* **EXERCISE PROMPT**
Continue the forum reply about testing a correlation coefficient, starting right after its last line.

* **EXCERPT TO READ**
**********

Re: Reef Fish Statistics for Dummies: Testing Correlations



On Oct 5, 4:02 am, "m00es" <m...@xxxxxxxxx> wrote:
Reef Fish wrote:
I hope this finally settled the m00es Lecture topic, which
dragged on for weeks and billions of wasted electrons
dozens of posts and NOISE, about how to test a hypothesis
about a correlation coefficient.No, it does not, because what you wrote is still not correct.

Reef Fish wrote:
It is HERE that m00es should have realized that his repeated
claim that "DATA is irrelevant" to the distribution of the
TEST STATISTICS is drastically wrong, from the APPLIED
Statistics and Data Analytic point of view.Data IS irrelevant for deriving the distribution of the test statistic.
This has nothing to do with a viewpoint. It's a fact. I don't need to
observe any data to derive that distribution.

I'll explain this again. Why don't you explicitly point out in this
proof the source of my error.

1) The model: Y = beta0 + beta1 x + e, where e ~ iid N(0, sigma^2)

2) beta1 = rho(X,Y) * SD(Y) / SD(X)

3) Therefore, beta1 = 0 iff rho(X,Y) = 0

(since SD(Y) and SD(X) can safely be assumed to be > 0).

Now we want to test H0: beta1 = 0. As you have said yourself, we can
use:

t = b1/s(b1)

**********

* **INFORMATION SUPPLIED**
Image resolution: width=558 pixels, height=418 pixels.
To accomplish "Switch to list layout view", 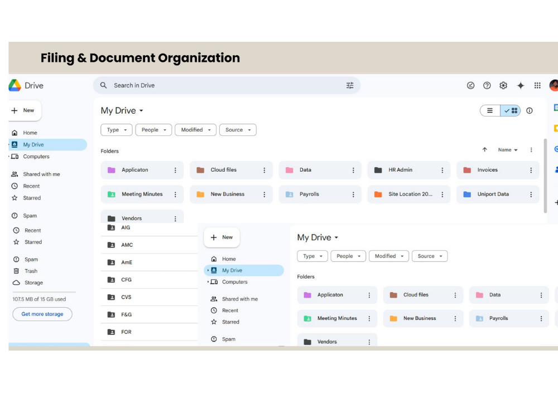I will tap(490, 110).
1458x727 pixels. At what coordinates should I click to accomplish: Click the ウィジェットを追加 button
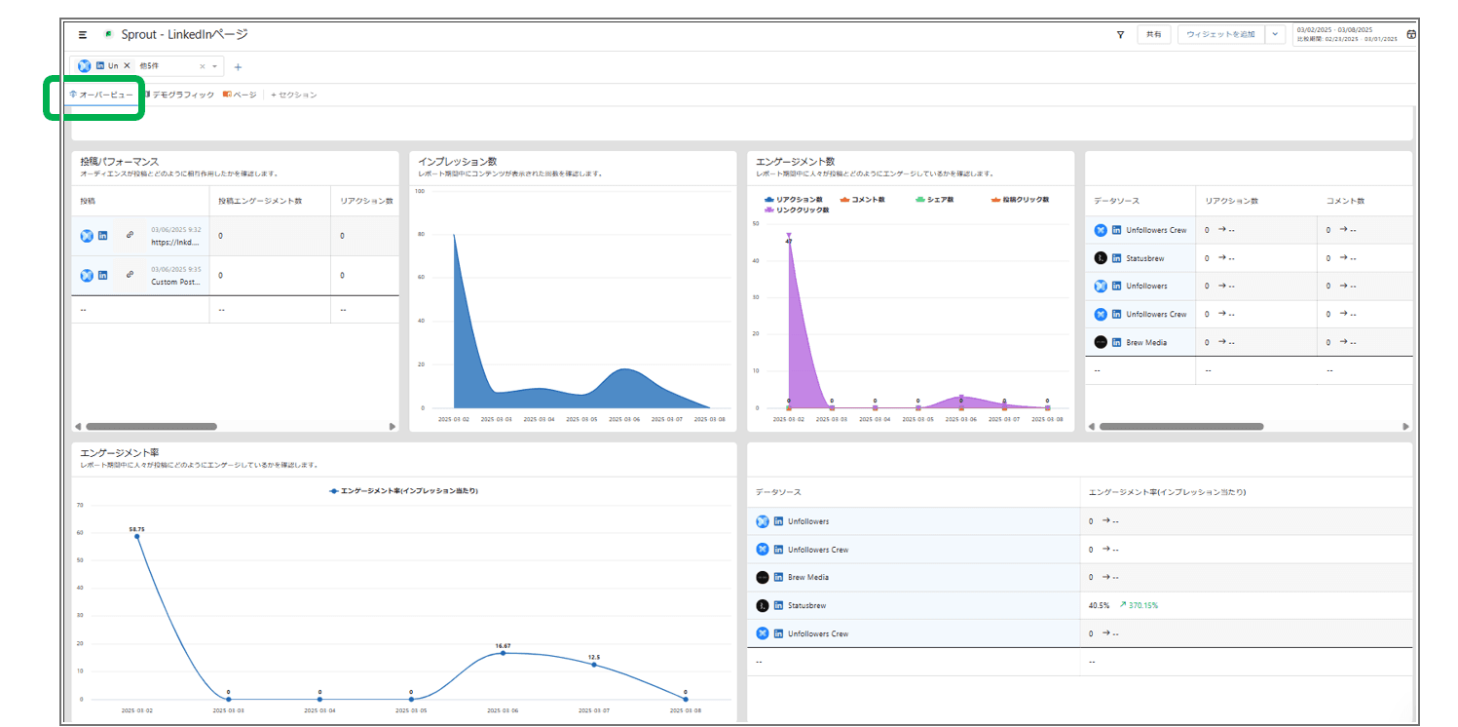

**********

* **OUTPUT**
s = r * sqrt(n-2) / sqrt( 1 - r^2 )

to test H0: beta1 = 0. Why?

4) under H0: beta1 = 0, t follows a t-distribution with n - 2 degrees
of freedom
5) s = t, so both MUST have the same distribution
6) we can also use the result from Hogg & Craig to see that s has a
t-distribution with n - 2 degrees of freedom under H0. Let's use my
quote:

m00> Hogg, R. V., & Craig, A. T. (1995). Introduction to mathematical
m00> statistics (5th ed.).

m00> On pages 478-480, the authors derive the distribution of r
m00> under the bivariate normal assumption and show that
m00> under rho = 0, r * sqrt(n-2)/ sqrt(1-r^2 ) is distributed t(n-2).
m00> Now, on page 480, the authors mention EXPLICITLY that
m00> a careful review of their proof reveals that nowhere was it
m00> necessary to assume that the two variables are bivariate
m00> normal. Only one of the variables must be normal.Under H0: beta1 = 0, then Y = beta0 + 0 X + e. Therefore Y ~ N(beta0,
sigma^2). We see that under H0, Y is normal and not a mixture
distribution. Therefore, s follows a t-distribution with n - 2 degrees
of freedom.

An important point: t (as well as s) only follows a t-distribution with
n - 2 degrees of freedom when beta1 = 0 holds!

7) When we reject H0: beta1 = 0, we automatically reject H0: rho = 0
and vice-versa.

q.e.d.

So, why don't you actually point out where the error is. And don't say:
Y follows a mixture distribution. Under H0, it does not.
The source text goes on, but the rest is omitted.